Cinque falsi miti sull’adozione della GenAI nella customer experience
- La GenAI serve solo ad abbattere i costi
Le prime applicazioni hanno evidenziato un aumento della produttività fino al 30% e una riduzione del 16% nei tempi medi di gestione delle richieste di assistenza. Inoltre, il caso di una compagnia assicurativa europea ha registrato un incremento del 40% nel tasso di conversione in appena sei settimane, grazie all’adozione combinata di AI, formazione e supervisione umana. Tuttavia, l’impatto della GenAI non si misura solo in termini di efficienza e rendimento: se introdotta con strumenti ben progettati e accompagnata da percorsi di formazione mirata, può contribuire a migliorare sensibilmente sia la qualità delle interazioni con i clienti, sia il modo di lavorare degli operatori.
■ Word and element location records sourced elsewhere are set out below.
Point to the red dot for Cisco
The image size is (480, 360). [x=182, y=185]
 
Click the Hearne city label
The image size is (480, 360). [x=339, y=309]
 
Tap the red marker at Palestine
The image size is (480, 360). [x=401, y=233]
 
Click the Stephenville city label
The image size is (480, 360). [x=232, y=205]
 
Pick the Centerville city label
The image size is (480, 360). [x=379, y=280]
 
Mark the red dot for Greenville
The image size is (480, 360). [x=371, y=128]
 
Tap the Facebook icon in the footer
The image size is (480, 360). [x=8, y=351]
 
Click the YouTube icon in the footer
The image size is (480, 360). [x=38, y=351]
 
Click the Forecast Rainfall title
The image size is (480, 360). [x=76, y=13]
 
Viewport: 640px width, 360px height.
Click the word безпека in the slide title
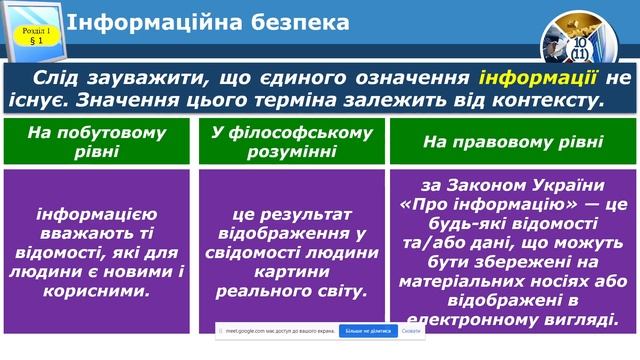coord(299,22)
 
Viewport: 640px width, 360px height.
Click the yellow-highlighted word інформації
coord(540,79)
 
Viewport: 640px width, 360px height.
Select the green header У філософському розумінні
coord(291,141)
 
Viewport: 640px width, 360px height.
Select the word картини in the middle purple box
coord(291,273)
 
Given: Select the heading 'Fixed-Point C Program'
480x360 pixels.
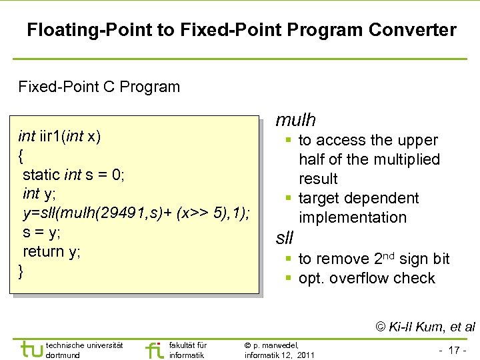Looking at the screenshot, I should [99, 87].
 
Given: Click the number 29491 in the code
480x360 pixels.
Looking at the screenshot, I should [101, 213].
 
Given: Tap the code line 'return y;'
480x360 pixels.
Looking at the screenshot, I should [51, 252].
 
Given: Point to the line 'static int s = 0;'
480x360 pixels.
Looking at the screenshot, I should [73, 175].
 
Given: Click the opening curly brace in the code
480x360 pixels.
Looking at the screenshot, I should [21, 156].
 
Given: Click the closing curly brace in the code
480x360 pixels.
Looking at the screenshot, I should [21, 271].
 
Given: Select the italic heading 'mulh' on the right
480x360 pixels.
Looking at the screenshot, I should [295, 120].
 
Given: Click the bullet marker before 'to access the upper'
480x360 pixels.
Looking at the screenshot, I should [289, 141].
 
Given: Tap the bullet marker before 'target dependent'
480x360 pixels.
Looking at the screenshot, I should [289, 199].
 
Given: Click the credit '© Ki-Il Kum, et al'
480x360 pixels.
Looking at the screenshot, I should [425, 327].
- Con la GenAI i lavoratori si sentono meno utili
Uno dei timori più diffusi legati alla GenAI è che la sua introduzione nei processi operativi possa rendere marginale il valore del contributo umano. Tuttavia, secondo lo studio, accade l’opposto: se integrata correttamente, l’AI generativa può migliorare in modo significativo l’esperienza lavorativa. Già nelle prime implementazioni effettive della GenAI all’interno dei contact center, oltre il 70% degli operatori ha espresso entusiasmo, apprezzando il vantaggio di poter dedicare più tempo ad attività complesse e meno ripetitive. Inoltre, il 95% ha trovato utili le funzionalità di trascrizione automatica, mentre l’82% ha valutato positivamente i percorsi di formazione personalizzata.
- La GenAI non offre una customer experience coinvolgente
È opinione diffusa che molti clienti non gradiscano interagire con i sistemi automatizzati, spesso per via di esperienze deludenti con chatbot o sistemi di risposta vocale interattiva (IVR) poco efficaci. Tuttavia, secondo BCG e Konecta, non è l’intelligenza artificiale in sé a generare frustrazione, ma la qualità del servizio offerto. Se ben progettata e dotata della possibilità di rivolgersi a un operatore umano, la GenAI può garantire un’esperienza pari o addirittura superiore a quella dei modelli tradizionali. I dati lo confermano: in alcuni casi, i punteggi di soddisfazione sono aumentati fino all’85%. Una crescita significativa, che mostra come la tecnologia, se inserita in un sistema pensato per valorizzare l’interazione, possa migliorare non solo l’efficienza, ma anche la qualità percepita del servizio.
- Il successo della GenAI dipende solo dall’algoritmo
Uno degli errori più comuni è credere che sia sufficiente scegliere il modello giusto per ottenere risultati immediati. In realtà, l’efficacia operativa dell’integrazione della GenAI dipende in gran parte da fattori organizzativi: processi, team, capacità di integrazione. Perché l’adozione funzioni davvero, serve un ecosistema tecnico completo, che includa infrastruttura cloud, governance dei dati e, soprattutto, una trasformazione profonda dei modelli operativi. Senza una revisione delle metriche, dei ruoli e dei flussi decisionali, anche le soluzioni più evolute rischiano di rimanere confinate a progetti pilota, senza generare impatto reale.
- La GenAI sostituirà gli operatori umani
In alcuni contesti, l’adozione della GenAI ha alimentato il timore che gli strumenti automatizzati possano progressivamente sostituire il lavoro umano. Una preoccupazione particolarmente diffusa nel settore della customer experience, dove l’automazione è spesso percepita come una leva per abbattere i costi, anche a scapito della qualità della relazione con il cliente. Lo studio dimostra il contrario: i casi di maggiore successo mostrano che AI e contributo umano non sono in opposizione, ma si integrano. I sistemi GenAI sono particolarmente efficaci nella gestione di attività ripetitive, mentre gli operatori rimangono essenziali per la gestione di situazioni complesse, emotive e relazionali. In questo nuovo equilibrio, il ruolo umano non scompare: evolve. Cambiano le competenze, si ridefiniscono le responsabilità, ma resta centrale la capacità delle persone di creare relazioni autentiche.